### What is expected
Please return the lines, both ends included, that run from the one containing "The width and height of the screenshot is (1200, 900)." to the last line of the data below, exactly and alone.

:::::

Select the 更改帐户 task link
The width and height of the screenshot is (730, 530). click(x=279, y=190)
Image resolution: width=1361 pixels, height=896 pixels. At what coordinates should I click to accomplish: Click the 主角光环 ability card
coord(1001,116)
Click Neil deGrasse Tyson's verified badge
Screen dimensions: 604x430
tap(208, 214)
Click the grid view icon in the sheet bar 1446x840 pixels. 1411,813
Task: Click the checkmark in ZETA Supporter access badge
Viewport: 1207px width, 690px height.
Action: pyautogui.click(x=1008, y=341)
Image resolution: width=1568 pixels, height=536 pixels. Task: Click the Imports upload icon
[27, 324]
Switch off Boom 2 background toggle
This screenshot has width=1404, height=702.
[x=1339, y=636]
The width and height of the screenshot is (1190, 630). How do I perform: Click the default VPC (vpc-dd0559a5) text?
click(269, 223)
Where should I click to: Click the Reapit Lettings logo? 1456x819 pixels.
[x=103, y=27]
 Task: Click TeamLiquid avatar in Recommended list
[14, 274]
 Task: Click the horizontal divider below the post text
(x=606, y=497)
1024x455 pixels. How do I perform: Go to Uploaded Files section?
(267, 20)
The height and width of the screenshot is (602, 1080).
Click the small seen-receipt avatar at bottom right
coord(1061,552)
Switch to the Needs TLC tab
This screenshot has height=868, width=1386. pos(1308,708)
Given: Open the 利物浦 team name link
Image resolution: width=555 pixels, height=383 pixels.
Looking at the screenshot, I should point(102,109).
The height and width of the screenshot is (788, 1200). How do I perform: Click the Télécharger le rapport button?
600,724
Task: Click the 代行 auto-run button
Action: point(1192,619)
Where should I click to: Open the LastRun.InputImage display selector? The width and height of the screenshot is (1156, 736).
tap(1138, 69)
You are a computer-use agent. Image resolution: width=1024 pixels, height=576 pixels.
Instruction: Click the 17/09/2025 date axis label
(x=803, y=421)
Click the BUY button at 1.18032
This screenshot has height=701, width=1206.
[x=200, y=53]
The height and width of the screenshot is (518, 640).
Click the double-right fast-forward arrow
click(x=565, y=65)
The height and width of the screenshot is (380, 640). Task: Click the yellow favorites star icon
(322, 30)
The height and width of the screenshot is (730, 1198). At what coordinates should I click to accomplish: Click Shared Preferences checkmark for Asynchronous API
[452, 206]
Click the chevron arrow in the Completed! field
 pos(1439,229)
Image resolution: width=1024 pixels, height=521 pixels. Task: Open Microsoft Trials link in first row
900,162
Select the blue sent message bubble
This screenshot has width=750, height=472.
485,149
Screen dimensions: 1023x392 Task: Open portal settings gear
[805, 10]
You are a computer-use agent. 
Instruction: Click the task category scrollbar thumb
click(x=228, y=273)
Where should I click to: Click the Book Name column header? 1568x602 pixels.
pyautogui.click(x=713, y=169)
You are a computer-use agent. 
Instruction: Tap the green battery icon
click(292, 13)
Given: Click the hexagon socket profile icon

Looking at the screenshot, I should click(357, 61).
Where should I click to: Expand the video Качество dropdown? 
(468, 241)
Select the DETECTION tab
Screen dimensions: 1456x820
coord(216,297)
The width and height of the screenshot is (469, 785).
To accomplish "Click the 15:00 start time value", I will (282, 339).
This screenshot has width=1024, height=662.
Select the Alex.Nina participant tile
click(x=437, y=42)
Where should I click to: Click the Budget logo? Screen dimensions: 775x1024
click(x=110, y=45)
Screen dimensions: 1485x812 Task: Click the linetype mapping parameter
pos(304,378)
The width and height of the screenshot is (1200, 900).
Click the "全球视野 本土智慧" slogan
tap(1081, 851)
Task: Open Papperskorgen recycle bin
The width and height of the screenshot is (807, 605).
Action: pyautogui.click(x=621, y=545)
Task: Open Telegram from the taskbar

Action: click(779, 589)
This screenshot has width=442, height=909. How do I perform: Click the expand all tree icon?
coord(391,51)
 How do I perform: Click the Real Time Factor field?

:::::

### Solution to the exercise
The width and height of the screenshot is (1200, 900).
Click the "全球视野 本土智慧" slogan
tap(1081, 851)
Task: Open Papperskorgen recycle bin
The width and height of the screenshot is (807, 605).
Action: pyautogui.click(x=621, y=545)
Task: Open Telegram from the taskbar

Action: click(779, 589)
This screenshot has width=442, height=909. How do I perform: Click the expand all tree icon?
coord(391,51)
 How do I perform: Click the Real Time Factor field?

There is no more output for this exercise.